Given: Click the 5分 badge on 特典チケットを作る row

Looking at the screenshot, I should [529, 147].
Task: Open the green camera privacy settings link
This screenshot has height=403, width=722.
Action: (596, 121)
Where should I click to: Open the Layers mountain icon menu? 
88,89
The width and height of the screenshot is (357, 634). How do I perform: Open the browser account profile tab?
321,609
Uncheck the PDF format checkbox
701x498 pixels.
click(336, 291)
···
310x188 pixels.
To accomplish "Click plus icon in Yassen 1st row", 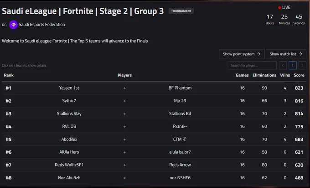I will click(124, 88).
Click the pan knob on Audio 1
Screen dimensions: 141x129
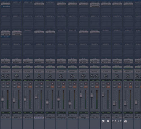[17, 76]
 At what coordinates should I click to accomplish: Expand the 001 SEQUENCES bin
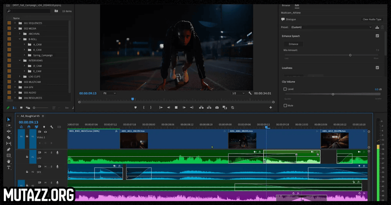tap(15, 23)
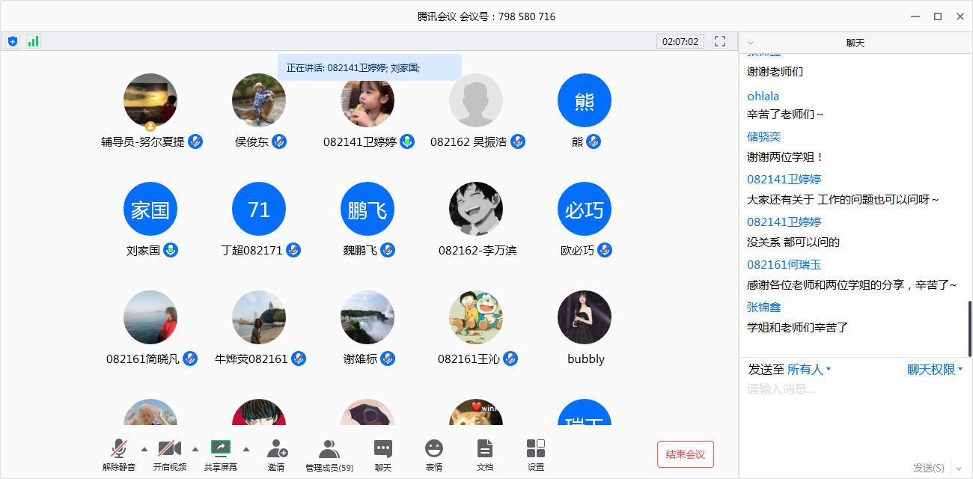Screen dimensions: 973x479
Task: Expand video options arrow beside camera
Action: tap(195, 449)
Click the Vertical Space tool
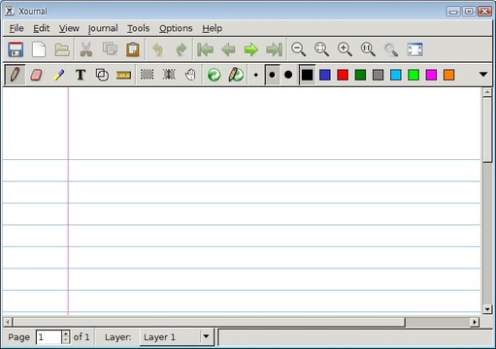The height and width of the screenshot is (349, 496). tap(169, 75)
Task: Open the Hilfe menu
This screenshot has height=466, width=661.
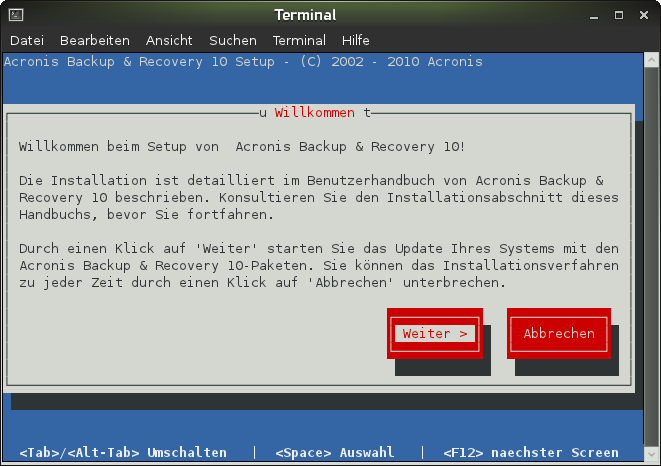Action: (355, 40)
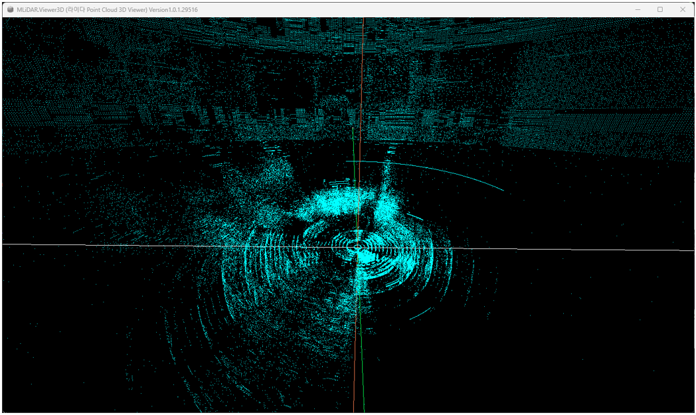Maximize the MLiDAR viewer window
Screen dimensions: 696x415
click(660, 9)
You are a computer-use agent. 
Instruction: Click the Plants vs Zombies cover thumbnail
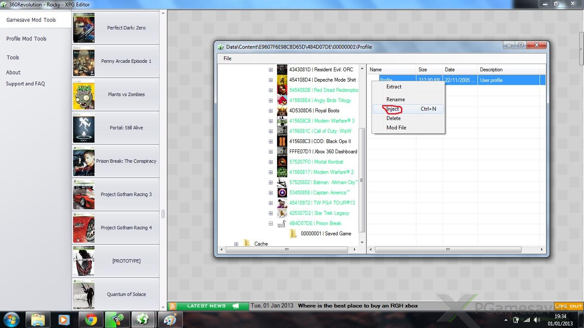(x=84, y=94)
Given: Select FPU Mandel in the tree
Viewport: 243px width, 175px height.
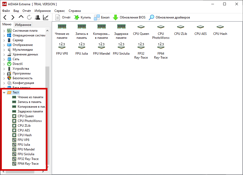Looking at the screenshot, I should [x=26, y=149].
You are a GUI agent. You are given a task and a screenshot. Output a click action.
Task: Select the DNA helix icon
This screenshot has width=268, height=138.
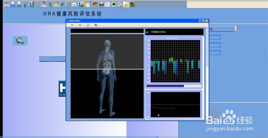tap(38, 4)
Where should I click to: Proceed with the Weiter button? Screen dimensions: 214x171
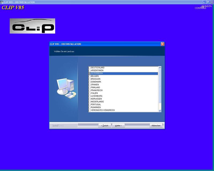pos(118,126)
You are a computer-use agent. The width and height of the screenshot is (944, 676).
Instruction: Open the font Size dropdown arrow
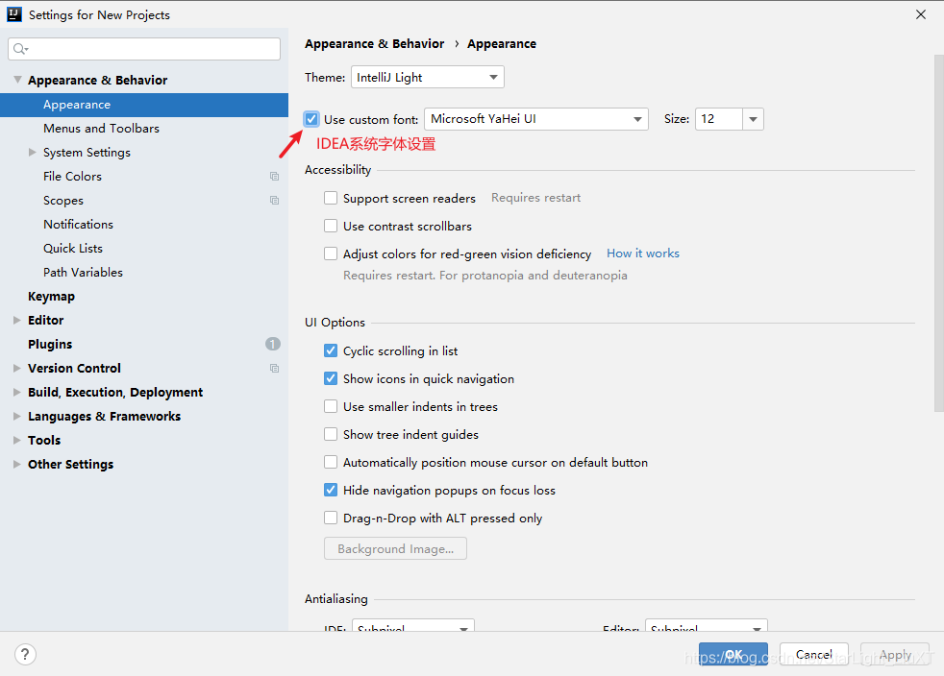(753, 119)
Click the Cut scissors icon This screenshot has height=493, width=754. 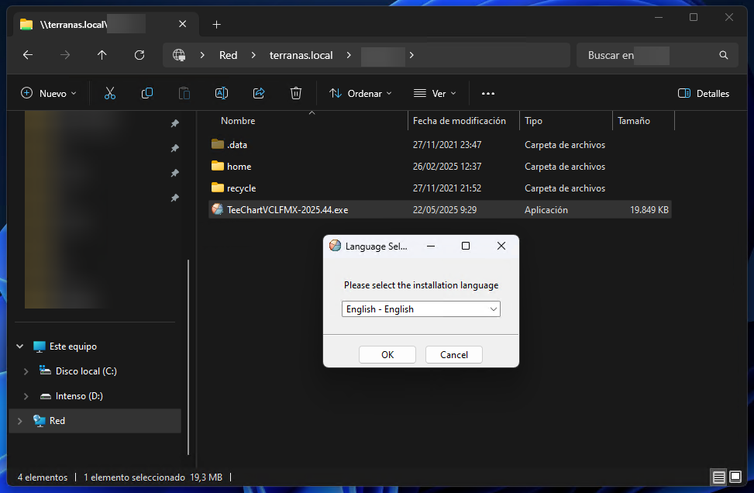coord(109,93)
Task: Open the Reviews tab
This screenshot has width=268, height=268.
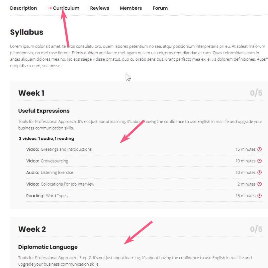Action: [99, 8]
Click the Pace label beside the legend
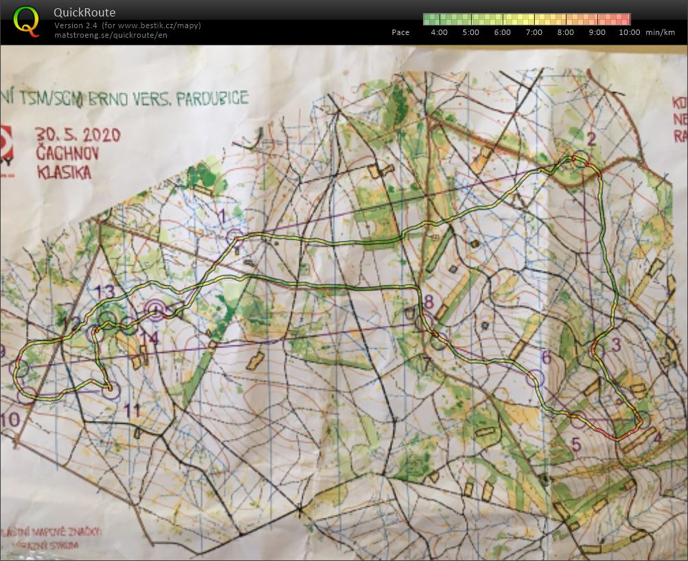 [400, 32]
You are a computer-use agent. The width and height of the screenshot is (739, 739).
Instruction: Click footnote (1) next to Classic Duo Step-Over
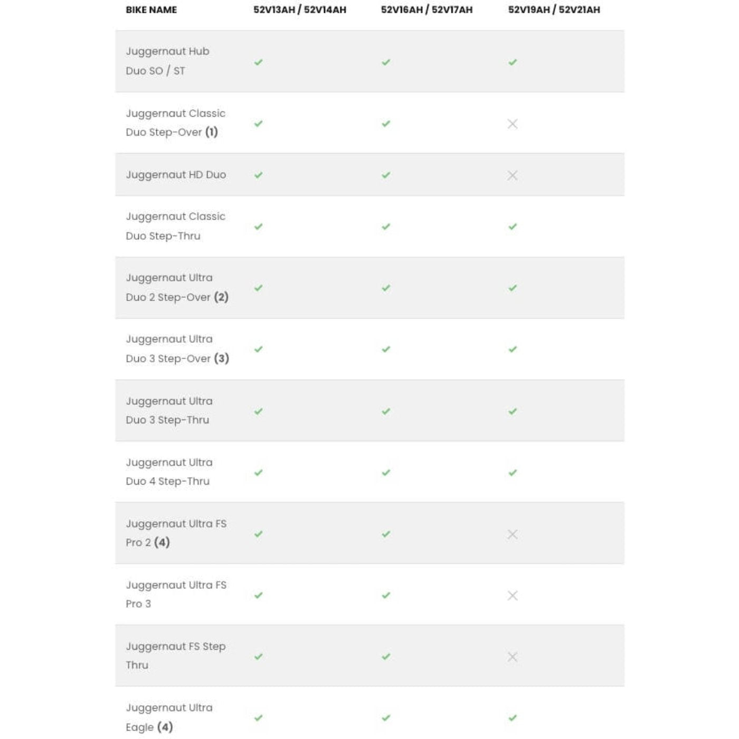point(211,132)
···
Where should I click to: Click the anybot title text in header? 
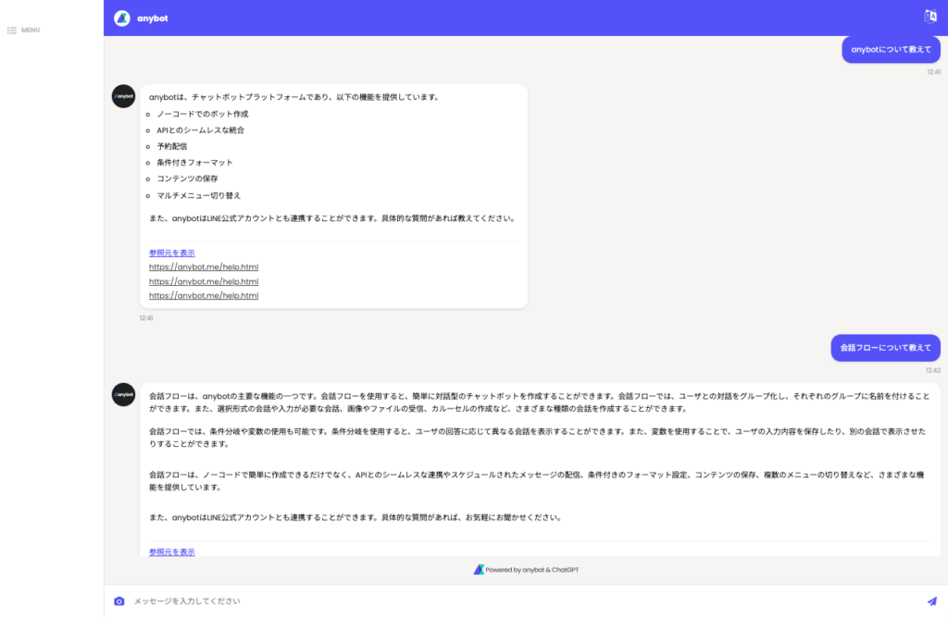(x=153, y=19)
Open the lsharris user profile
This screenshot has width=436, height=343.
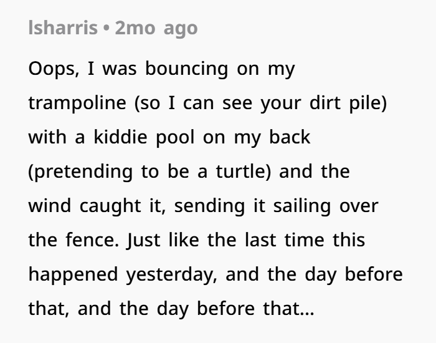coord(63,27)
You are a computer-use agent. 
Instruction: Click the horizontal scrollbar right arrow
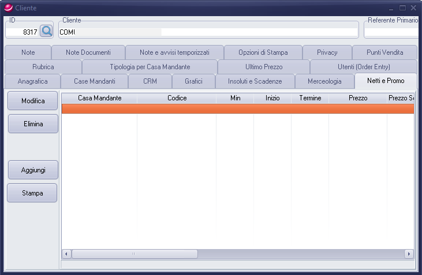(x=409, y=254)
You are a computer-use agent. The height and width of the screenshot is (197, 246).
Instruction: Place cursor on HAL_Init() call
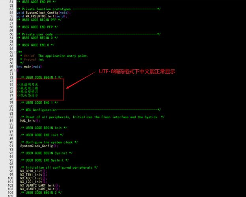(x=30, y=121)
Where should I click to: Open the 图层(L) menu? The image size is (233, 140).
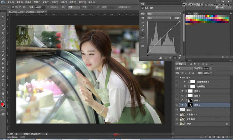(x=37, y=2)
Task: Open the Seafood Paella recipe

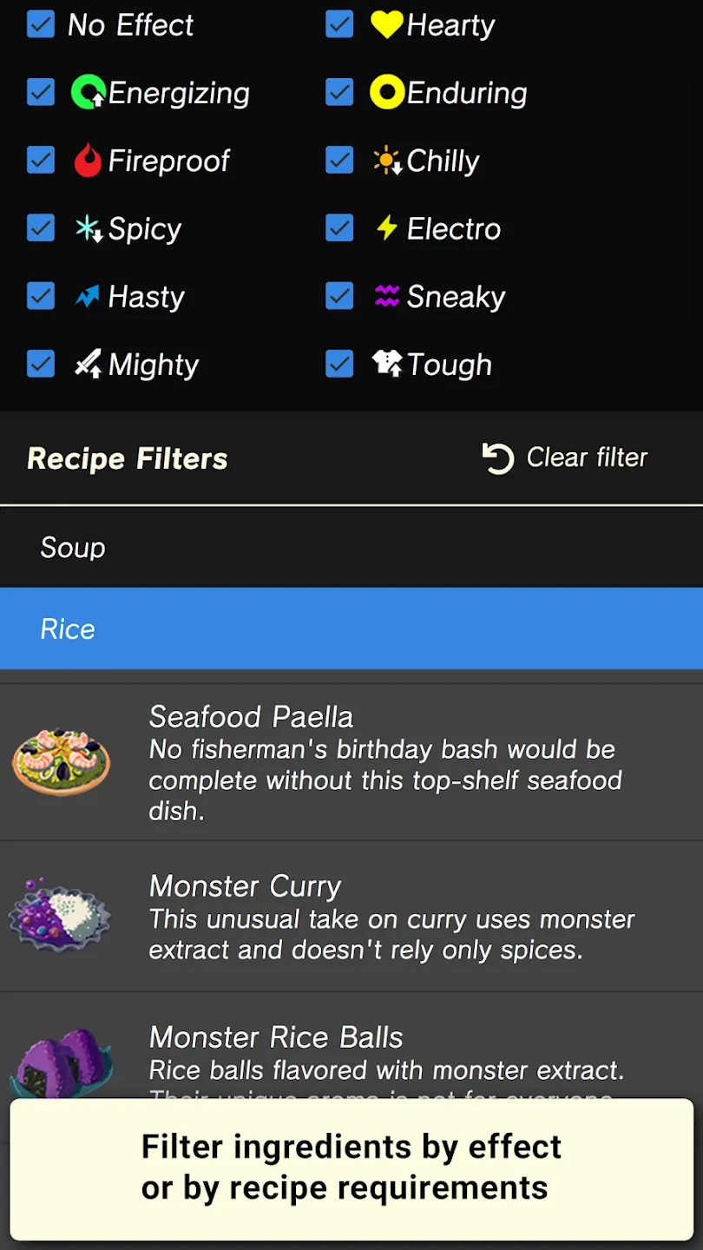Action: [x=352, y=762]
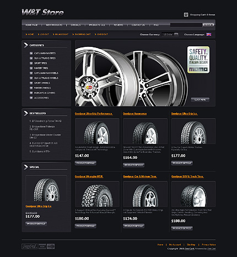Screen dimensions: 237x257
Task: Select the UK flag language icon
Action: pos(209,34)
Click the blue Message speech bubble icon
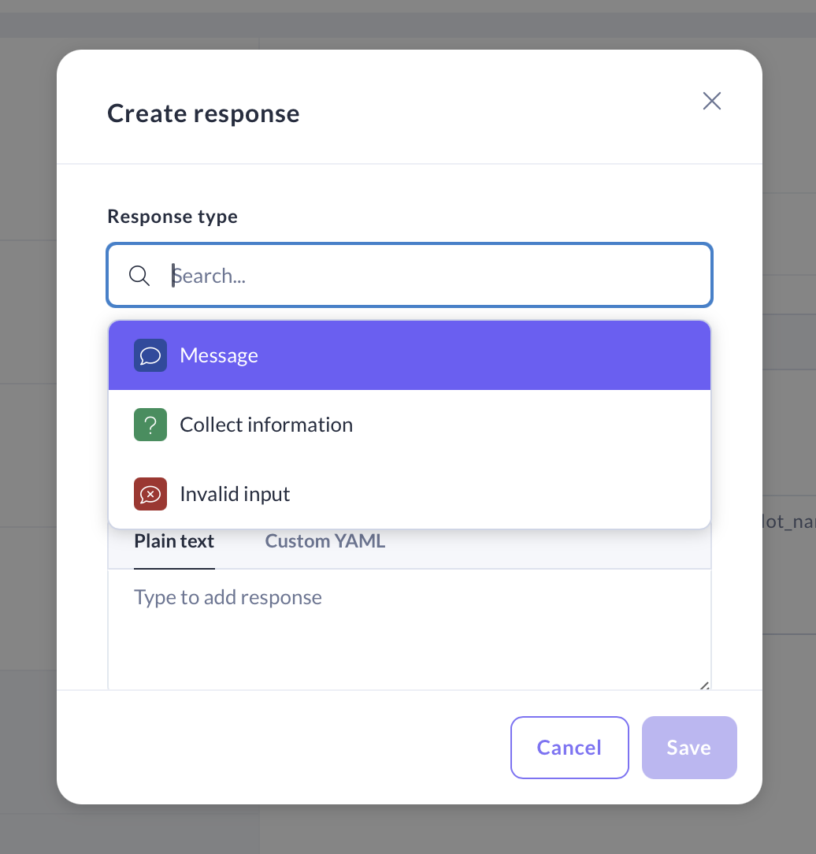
···
→ WHAT IS EXPECTED
Everything above from the line that has "Task: Select the DNA helix icon" down to the line that has "is (944, 676)." should be output exactly, with both of those lines included. Leave the pictures behind.

→ RESPONSE
Task: Select the DNA helix icon
This screenshot has width=268, height=138.
tap(38, 4)
Where should I click to: Proceed with the Weiter button? Screen dimensions: 214x171
pos(118,126)
You are a computer-use agent. The width and height of the screenshot is (944, 676).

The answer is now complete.